── Data provided ──

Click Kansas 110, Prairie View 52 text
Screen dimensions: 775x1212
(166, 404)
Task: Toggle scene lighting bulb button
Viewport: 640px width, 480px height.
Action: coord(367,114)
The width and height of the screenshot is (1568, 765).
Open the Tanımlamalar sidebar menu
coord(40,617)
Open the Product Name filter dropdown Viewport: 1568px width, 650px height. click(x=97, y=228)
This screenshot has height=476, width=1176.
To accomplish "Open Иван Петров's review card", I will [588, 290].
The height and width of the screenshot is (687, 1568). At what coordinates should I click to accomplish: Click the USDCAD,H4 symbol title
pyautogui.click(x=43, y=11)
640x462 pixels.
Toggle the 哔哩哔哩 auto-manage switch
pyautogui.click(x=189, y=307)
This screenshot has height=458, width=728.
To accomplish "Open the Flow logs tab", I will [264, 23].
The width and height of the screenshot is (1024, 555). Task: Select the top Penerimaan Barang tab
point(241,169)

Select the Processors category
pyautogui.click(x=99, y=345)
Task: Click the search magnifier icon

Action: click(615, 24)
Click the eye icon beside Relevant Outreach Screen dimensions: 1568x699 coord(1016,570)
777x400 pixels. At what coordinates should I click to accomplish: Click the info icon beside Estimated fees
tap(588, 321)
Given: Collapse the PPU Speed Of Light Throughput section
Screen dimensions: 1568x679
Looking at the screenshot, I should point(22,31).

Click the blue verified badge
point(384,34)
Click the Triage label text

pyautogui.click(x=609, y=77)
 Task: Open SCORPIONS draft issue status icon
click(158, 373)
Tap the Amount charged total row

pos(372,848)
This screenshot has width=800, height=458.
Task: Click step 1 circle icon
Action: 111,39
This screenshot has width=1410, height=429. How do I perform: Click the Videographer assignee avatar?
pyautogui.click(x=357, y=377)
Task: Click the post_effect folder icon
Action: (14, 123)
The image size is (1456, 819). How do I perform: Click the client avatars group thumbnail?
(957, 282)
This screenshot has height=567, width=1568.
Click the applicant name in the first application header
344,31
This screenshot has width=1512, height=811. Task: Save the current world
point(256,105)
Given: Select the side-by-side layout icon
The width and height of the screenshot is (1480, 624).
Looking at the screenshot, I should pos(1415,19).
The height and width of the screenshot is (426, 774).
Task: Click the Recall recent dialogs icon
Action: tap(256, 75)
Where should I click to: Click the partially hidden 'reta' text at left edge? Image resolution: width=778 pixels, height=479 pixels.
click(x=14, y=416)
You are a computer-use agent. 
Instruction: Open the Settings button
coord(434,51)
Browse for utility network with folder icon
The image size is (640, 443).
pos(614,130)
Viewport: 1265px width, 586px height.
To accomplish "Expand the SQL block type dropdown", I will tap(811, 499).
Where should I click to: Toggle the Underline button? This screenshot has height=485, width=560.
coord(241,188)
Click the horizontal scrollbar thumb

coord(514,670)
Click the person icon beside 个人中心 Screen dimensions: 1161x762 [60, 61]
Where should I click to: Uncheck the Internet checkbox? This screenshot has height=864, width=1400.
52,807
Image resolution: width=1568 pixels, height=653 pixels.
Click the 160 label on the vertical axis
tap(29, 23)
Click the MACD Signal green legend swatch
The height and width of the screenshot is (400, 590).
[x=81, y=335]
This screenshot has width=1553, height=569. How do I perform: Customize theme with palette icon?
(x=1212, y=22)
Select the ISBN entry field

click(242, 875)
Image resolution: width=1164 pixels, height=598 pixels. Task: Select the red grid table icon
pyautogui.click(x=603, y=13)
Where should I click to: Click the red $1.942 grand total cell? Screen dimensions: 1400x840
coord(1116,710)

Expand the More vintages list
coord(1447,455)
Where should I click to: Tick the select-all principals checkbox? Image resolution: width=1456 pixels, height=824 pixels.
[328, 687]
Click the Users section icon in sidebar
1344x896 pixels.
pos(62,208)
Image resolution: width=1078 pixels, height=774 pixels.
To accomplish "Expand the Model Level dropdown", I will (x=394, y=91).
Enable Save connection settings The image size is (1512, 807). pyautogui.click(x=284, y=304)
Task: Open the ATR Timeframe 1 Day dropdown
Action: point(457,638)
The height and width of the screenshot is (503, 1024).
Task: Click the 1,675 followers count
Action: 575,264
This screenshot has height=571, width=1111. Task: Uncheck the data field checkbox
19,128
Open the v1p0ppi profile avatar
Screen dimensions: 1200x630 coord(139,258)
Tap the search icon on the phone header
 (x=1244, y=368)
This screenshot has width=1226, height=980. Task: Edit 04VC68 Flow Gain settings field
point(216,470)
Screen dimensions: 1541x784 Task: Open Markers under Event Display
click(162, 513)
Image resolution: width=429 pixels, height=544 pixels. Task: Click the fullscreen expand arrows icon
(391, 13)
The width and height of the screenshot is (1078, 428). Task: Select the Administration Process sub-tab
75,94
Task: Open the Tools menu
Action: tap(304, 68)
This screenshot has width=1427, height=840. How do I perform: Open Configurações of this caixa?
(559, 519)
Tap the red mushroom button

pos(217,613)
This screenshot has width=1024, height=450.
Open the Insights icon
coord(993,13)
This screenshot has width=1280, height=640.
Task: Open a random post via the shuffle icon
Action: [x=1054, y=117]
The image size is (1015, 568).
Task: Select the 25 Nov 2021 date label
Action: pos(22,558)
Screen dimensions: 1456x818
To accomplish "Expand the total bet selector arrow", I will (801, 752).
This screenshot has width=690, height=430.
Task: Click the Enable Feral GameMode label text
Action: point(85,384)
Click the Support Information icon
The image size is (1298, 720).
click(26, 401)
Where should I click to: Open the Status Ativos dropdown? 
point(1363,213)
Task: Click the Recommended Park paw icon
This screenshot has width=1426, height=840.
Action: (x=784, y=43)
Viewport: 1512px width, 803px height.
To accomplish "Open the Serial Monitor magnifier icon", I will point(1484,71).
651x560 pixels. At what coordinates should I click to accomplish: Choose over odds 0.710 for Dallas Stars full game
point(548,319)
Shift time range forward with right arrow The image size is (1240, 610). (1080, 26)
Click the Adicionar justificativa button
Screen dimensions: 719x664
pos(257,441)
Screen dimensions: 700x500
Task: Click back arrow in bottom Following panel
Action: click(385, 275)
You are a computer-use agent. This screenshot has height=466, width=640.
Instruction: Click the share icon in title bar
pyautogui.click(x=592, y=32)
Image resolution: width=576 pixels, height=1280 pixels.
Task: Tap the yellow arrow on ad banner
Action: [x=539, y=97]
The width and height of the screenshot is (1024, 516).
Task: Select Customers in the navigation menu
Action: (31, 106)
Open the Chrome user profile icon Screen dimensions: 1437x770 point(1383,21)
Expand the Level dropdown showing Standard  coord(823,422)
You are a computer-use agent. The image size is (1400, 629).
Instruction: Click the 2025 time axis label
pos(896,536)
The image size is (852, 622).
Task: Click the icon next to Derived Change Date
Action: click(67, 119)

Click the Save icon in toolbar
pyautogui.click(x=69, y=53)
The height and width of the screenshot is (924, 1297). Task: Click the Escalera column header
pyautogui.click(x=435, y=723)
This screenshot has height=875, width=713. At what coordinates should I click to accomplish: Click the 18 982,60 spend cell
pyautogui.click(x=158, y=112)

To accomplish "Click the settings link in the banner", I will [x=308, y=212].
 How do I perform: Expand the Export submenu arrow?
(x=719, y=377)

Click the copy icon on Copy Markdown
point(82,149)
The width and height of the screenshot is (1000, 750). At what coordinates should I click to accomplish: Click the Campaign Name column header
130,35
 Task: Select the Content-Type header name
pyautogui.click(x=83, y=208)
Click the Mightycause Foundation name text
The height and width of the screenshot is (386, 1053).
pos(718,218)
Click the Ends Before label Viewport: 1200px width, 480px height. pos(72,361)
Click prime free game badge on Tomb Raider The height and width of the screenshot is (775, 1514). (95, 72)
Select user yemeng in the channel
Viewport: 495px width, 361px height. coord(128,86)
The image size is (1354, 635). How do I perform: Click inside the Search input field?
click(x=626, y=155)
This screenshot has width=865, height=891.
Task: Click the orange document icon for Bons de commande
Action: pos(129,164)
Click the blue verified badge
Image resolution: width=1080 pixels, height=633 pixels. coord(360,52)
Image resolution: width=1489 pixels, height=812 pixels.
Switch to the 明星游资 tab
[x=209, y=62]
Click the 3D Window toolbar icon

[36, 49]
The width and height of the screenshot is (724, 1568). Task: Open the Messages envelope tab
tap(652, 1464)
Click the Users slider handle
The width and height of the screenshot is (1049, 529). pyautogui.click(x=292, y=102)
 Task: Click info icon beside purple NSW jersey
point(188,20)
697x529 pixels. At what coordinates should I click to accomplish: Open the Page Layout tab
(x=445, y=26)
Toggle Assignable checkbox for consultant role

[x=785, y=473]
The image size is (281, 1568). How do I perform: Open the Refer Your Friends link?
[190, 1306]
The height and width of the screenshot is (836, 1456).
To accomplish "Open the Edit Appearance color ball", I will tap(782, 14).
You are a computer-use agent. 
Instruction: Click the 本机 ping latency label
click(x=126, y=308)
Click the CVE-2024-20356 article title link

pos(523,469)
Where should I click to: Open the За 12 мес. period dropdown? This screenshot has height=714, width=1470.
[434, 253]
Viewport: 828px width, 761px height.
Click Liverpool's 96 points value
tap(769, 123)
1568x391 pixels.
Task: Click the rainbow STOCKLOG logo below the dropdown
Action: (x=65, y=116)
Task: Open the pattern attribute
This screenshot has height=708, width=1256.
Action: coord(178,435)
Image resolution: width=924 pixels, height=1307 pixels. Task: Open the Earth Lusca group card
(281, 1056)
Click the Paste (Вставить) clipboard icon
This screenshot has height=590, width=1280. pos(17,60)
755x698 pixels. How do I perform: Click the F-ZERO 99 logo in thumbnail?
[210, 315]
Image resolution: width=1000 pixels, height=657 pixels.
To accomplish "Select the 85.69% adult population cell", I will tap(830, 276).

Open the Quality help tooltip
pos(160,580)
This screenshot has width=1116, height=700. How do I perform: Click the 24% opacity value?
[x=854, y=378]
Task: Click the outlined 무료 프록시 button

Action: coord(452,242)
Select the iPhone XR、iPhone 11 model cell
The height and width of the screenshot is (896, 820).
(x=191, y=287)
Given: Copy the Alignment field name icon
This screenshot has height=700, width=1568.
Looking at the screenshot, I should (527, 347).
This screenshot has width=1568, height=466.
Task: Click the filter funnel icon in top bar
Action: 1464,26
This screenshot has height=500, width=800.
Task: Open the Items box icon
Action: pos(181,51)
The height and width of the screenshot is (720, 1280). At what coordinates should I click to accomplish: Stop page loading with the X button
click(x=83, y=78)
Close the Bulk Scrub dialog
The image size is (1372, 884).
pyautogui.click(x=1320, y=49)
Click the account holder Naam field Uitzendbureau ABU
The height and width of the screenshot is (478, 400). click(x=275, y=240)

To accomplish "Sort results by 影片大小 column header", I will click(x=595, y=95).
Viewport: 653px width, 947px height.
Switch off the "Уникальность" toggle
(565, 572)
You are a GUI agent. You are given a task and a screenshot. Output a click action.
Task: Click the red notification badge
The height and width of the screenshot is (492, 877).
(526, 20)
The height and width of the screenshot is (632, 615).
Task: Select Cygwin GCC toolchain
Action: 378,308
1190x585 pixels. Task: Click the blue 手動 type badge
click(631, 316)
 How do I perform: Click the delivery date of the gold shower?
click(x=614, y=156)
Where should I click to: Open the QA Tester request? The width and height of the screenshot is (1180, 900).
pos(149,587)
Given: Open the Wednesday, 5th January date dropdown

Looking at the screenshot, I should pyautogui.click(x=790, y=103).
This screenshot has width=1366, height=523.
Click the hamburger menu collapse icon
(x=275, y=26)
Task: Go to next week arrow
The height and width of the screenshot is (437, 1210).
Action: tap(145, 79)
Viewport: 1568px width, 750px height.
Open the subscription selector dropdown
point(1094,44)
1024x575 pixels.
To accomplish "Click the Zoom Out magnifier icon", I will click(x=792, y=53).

───

**Task requirements:**
Your task is to list each line of the records with the word "Level".

**Solution for this problem:**
To accomplish "Expand the Model Level dropdown", I will (x=394, y=91).
Expand the Level dropdown showing Standard  coord(823,422)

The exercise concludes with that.